# Our boer buck gets to live!



## TheMixedBag (Oct 16, 2010)

Since we never could find a good time to butcher him, we threw him on a back lot away from us and the goats as a last ditch effort to "cure" his attitude problem.. It worked. A week of no contact and he's following everyone around like a little puppy. No aggression, no attitude, no problems. So he'll be registered and kept as a breeding buck, as per the original plan. I'll get pics up when I can.


----------



## margaret (Aug 30, 2013)

Glad he worked put for you.


----------



## lottsagoats (Dec 10, 2012)

Segreation can be a good thing, sometimes! Glad he has come around for you.


----------



## Trickyroo (Sep 26, 2012)

Very happy to hear he turned around for you ! 
A little time alone worked wonders for him , lol Gave him time to rethink his actions


----------



## ksalvagno (Oct 6, 2009)

Glad it worked out for you.


----------



## ThreeHavens (Oct 20, 2011)

Trickyroo said:


> Very happy to hear he turned around for you !
> A little time alone worked wonders for him , lol Gave him time to rethink his actions


Time out! :laugh:


----------



## Rusty (Aug 21, 2013)

Yes, I have one that has to go to "Time Out" once in awhile, she is a doe that is bigger than everyone else and she has horns, and sometimes she gets real greedy and pushes everyone out of the grain or jealous and tries to but the smaller ones when they are getting attention.

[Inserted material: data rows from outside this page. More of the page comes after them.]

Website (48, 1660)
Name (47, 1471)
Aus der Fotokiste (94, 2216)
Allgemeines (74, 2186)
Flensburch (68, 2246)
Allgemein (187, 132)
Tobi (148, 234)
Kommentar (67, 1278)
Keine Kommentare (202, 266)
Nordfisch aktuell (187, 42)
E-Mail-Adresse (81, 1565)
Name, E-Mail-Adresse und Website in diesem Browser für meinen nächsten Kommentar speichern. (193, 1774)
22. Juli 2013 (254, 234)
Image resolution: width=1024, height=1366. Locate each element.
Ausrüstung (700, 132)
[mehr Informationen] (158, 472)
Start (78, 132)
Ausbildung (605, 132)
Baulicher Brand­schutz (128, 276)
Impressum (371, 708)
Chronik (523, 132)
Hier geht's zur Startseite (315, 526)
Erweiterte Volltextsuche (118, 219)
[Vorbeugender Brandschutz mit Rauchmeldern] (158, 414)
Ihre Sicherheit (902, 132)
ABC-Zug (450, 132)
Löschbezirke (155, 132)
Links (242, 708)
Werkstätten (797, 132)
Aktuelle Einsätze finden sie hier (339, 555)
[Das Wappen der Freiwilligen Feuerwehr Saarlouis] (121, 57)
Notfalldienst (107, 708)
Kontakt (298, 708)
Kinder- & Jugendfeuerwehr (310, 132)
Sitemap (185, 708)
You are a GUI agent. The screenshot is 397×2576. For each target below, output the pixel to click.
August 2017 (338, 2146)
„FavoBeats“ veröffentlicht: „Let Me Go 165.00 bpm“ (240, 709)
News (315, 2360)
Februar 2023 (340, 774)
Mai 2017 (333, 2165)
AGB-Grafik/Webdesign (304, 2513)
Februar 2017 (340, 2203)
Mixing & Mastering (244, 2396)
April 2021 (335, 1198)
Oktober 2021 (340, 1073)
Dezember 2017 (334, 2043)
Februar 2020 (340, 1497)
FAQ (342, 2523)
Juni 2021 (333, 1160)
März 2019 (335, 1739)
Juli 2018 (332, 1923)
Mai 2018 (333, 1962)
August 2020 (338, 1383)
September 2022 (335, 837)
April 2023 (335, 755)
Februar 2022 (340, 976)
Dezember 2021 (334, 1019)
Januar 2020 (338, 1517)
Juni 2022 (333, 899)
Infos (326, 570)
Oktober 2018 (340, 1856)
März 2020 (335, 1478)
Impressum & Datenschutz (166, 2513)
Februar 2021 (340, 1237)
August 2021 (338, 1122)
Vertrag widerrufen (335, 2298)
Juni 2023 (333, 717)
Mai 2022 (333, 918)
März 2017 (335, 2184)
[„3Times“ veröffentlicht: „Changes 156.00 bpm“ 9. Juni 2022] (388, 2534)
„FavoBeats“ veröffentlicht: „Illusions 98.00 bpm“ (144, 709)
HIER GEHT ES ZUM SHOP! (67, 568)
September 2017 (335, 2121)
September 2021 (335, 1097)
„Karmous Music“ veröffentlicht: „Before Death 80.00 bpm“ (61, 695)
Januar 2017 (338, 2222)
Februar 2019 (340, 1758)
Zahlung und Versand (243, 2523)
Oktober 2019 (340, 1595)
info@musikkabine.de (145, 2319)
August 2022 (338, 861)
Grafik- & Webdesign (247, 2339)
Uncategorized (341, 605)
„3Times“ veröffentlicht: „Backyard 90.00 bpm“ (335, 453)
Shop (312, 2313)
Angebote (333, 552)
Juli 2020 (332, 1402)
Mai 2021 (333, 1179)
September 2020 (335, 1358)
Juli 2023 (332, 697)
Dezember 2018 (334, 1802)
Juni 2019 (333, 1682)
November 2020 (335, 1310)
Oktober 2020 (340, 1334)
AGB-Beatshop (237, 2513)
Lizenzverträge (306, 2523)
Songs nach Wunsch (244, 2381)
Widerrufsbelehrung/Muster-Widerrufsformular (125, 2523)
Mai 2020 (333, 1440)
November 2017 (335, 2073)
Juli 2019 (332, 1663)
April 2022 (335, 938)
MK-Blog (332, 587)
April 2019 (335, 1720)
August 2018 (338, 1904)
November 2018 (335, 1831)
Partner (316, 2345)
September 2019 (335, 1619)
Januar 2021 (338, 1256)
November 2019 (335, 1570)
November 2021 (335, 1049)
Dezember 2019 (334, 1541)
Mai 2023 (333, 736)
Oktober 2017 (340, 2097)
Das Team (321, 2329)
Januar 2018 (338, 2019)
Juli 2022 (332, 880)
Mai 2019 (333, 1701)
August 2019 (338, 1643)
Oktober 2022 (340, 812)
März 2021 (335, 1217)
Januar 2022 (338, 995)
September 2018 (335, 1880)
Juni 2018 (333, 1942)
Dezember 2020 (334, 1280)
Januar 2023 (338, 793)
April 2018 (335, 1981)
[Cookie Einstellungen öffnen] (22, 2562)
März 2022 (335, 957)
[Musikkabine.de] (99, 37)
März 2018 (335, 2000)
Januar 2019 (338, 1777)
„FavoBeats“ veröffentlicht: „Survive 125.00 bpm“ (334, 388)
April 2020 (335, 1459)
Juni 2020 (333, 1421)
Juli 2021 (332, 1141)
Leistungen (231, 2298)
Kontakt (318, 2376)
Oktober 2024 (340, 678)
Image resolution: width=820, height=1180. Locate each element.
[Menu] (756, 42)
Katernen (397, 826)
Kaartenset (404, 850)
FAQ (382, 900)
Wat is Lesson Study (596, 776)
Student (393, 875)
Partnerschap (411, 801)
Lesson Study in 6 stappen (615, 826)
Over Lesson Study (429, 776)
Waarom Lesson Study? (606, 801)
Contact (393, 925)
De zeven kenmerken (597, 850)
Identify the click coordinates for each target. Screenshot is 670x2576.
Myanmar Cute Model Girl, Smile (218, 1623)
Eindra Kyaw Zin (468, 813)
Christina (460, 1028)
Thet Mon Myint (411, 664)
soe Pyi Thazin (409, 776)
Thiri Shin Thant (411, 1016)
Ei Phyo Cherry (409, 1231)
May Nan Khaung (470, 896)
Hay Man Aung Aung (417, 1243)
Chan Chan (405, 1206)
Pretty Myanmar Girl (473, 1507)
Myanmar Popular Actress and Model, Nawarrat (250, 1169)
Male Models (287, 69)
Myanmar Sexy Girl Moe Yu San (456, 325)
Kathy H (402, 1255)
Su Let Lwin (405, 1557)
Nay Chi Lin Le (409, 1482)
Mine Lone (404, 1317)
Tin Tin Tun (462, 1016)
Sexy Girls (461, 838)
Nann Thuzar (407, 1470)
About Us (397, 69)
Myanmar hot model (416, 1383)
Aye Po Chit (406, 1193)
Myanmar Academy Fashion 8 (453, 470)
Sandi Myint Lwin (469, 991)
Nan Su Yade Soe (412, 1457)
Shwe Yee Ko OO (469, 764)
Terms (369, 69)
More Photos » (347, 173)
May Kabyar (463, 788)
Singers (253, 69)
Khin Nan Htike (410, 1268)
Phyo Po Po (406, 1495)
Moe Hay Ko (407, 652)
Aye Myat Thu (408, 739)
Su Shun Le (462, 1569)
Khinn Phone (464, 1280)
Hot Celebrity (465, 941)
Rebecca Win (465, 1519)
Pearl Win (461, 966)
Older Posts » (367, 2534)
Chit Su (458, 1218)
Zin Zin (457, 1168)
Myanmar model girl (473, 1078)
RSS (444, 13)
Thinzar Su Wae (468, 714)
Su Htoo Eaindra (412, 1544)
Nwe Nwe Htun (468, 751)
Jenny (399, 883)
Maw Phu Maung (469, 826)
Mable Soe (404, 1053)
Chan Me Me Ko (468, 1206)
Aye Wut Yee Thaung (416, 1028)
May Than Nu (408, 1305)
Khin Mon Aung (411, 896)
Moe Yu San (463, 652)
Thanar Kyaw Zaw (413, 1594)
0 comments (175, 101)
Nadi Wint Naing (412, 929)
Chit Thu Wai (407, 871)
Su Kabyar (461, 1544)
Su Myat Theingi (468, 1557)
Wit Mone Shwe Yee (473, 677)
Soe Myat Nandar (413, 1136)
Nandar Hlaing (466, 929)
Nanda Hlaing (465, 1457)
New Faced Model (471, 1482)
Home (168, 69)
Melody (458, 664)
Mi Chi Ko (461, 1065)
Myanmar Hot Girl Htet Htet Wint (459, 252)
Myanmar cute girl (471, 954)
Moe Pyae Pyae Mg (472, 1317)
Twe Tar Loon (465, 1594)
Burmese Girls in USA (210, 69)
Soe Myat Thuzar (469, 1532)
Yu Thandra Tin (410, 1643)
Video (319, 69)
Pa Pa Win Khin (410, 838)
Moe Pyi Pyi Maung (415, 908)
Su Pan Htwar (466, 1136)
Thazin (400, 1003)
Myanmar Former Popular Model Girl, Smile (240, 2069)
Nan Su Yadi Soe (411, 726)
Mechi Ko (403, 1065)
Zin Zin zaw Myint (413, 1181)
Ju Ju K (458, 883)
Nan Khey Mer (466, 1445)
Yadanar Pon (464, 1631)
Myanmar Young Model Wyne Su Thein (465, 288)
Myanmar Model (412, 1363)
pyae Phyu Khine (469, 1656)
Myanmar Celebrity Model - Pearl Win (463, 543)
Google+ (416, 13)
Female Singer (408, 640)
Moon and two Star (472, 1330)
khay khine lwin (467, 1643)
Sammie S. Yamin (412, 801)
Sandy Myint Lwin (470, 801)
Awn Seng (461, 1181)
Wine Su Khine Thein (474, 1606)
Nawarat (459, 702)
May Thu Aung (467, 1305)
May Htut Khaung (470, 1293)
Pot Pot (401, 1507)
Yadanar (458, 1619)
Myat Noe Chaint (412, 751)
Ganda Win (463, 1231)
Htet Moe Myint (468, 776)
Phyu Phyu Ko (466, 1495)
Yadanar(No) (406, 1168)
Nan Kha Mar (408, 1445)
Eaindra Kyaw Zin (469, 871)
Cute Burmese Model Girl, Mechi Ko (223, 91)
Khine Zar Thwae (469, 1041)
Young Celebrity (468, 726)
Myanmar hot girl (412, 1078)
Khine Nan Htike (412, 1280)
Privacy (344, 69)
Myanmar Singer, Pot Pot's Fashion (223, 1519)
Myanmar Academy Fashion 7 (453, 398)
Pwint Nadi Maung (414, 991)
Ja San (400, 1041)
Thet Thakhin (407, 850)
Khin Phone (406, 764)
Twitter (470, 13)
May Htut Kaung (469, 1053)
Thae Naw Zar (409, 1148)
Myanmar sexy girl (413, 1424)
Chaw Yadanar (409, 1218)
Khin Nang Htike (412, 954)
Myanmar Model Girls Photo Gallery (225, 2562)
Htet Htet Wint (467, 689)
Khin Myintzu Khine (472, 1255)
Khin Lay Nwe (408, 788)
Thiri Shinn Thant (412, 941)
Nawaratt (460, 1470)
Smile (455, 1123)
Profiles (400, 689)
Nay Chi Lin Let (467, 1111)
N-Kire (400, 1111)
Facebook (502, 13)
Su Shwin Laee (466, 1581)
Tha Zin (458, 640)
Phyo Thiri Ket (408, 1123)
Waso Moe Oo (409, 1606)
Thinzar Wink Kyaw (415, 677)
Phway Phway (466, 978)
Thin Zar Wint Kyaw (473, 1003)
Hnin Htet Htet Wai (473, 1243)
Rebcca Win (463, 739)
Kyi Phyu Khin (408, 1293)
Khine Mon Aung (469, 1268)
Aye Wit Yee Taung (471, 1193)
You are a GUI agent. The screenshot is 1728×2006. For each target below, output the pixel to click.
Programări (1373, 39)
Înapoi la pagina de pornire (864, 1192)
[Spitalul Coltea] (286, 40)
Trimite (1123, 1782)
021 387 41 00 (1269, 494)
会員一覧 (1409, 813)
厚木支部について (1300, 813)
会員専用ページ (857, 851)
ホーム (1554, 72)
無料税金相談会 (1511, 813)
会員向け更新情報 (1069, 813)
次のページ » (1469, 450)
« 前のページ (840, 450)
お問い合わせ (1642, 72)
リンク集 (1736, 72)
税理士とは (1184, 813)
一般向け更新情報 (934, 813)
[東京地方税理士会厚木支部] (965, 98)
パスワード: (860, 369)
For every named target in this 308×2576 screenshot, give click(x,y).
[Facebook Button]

So she goes to time out for one day and it's usually a good long time before she acts out again.


----------



## Trickyroo (Sep 26, 2012)

ThreeHavens said:


> Time out! :laugh:


Time out young man


----------



## toth boer goats (Jul 20, 2008)

Good job


----------



## LeahMeit (Sep 16, 2013)

So glad it worked out for you!!


----------